Asak menyikap jubahnya, mengambil benda bulat sebesar koin dan menempelkannya ke dinding samping pintu. Jemarinya menekan benda itu, layar hologram muncul dengan otomatis. Asak mahir dalam hal membajak sebuah sistem, pintu seperti ini bukan lawannya. Tak butuh waktu tiga menit, lapisan setebal tiga puluh setimeter itu menghilang.
"Boleh juga, " ucap pemuda dengan jubah silver itu pelan. Asak sama sekali tidak tertarik, dia lebih memilih menyambar benda bulat itu dan masuk secara mengendap-endap. Tidak ada seorang pun yang sadar dengan kedatangan dua pemuda, mereka terlalu fokus mendengarkan pembimbing yang sedang menjelaskan sistem tali penunjuk.
"Permisi, permisi, " ucap Asak pelan sembari berjalan memasuki kerumunan. Dia berdiri di dekat sudut, merapihkan rambutnya dengan tangan agar tidak terlalu mengembang. Pembimbing mengakhir presentasinya, pemuda itu membuka mulut lebar. Dia baru saja sampai tapi sudah selesai, seberapa terlambat dia.
Matanya mengedar, mencoba mencari teman sekamarnya. "Hei!" pekiknya saat melihat pemuda dengan jubah merah bata melewatinya untuk pergi ke ruangan selanjunya, mereka semua hendak mengambil tali penunjuk.

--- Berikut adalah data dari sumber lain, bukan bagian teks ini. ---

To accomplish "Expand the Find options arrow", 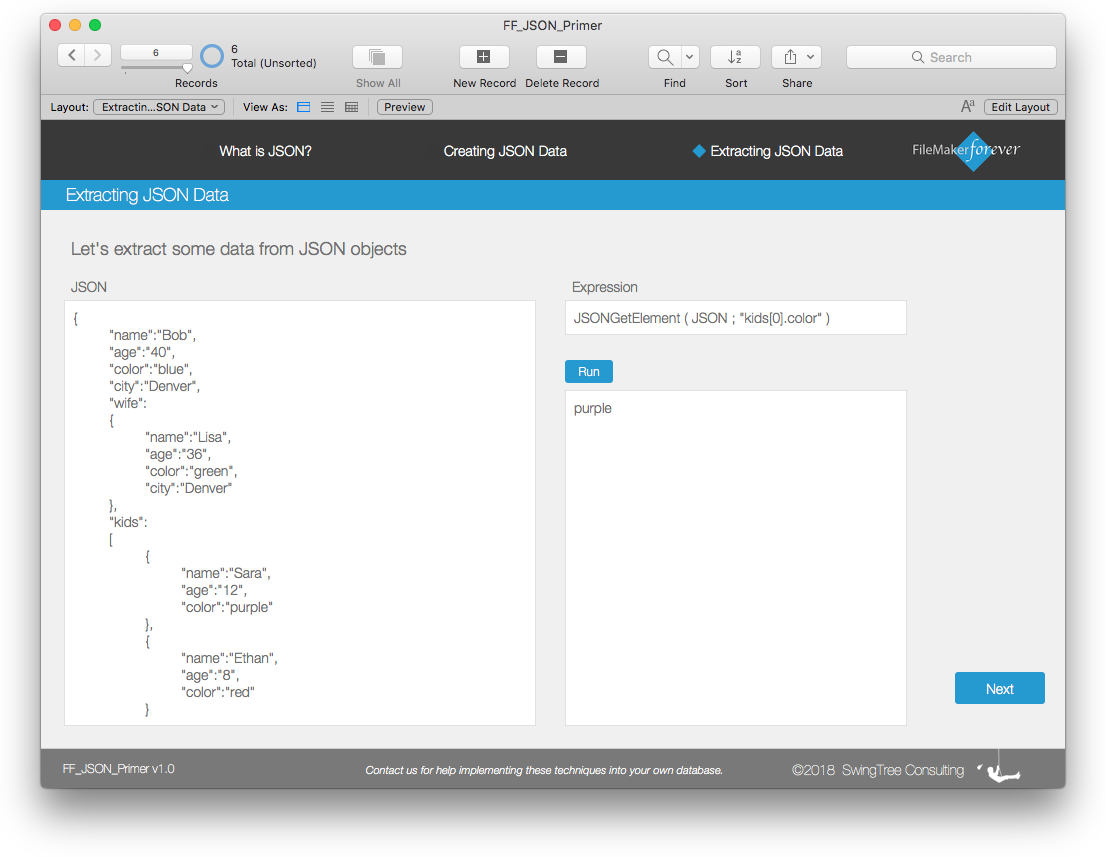I will coord(690,56).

Sepasang netra coklat muda dari balik tesmak itu melirik Asak, bibirnya tak sengaja tersenyum tipis saat teman sekamarnya menampilkan senyum lebar. "Ada apa, Asak?" tanya sembari terus menarik kedua sudut bibirnya, sampai-sampai Asak bertanya-tanya kenapa pemuda itu tiba-tiba memiliki ramah tamah.
Tiba-tiba lidah Asak kelu, dia lupa dialog yang ingin dia ucapkan. "Eh! Aku hanya ingin bertanya. Kenapa kamu tidak membangunkanku tadi?"

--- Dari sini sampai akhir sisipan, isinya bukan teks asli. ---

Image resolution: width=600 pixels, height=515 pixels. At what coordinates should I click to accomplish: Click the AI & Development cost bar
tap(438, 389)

Pemuda dengan tesmak kuno itu kembali tersenyum, rentetan gigi putih bersih terpampang menambah kesan manis karena mata bulatnya ikut menyipit. "Maaf, aku takut mengganggu tidurmu. Mungkin lain kali aku akan membangunkanmu, Asak."
Asak menggaruk tengkuknya, tersenyum kikuk dan mengangguk. Pemuda itu melangkah pergi, baru beberapa langkah Asak sudah kembali memanggilnya. "Namamu siapa?" tanyanya sembari menyusul.
"Laten, dari daerah Bawah Tanah."
Masing-masing siswa akan mendapat satu tali penunjuk, wajib dipakai di pergelangan tangan kanan tiap harinya. Melepaskan itu sama saja dengan bunuh diri, karena benda itu akan aktif saat sudah dipakai, jika benda itu mati maka otomatis pihak pusat akan kehilangan lokasi kami dan akan membuat siswa akan dihukum.
Entah apa alasannya, Asak juga tidak mengerti. Dia seperti kehilangan privasi karena mulai hari ini dimana pun dia berada, pembimbing akan tau keberadaannya. Sekolah Menengah Kosong memang luas, tapi pemuda pintar seperti dirinya tidak mungkin tersesat, untuk apa dibuntuti dengan benda menjengkelkan ini.
Bruk, suara pintu yang dibuku kasar membuat tubuh Asak yang berada di atas ranjang asrama tersentak. "Demi Azmata!" pekiknya tanpa sadar. "Aku kira apa, ternyata kamu, Laten. Mengapa membanting pintu?"
Kamar asrama memang menggunakan pintu, benda kuno itu ternyata masih digunakan. Lain halnya dengan ruang kelas dan ruang lainnya, sudah memakai pintu lapisan dan berbasis sistem hologram untuk kode masuk. Apa mereka menguji mental para siswa dengan fasilitas kuno dan ketinggalan jaman?
Laten mendelik, kaca tesmaknya retak. Wajahnya sudah sebelas-dua belas dengan para korban bencana alam, lebam sana-sini dan ada bekas darah mengering di sudut dahi Laten. Asak hendak bertanya, namun dia urungkan karena teman sekamarnya itu sudah menjatuhkan diri di ranjang dan menutup mata. "Kenapa dia?" gumamnya sembari ikut menuju alam mimpi.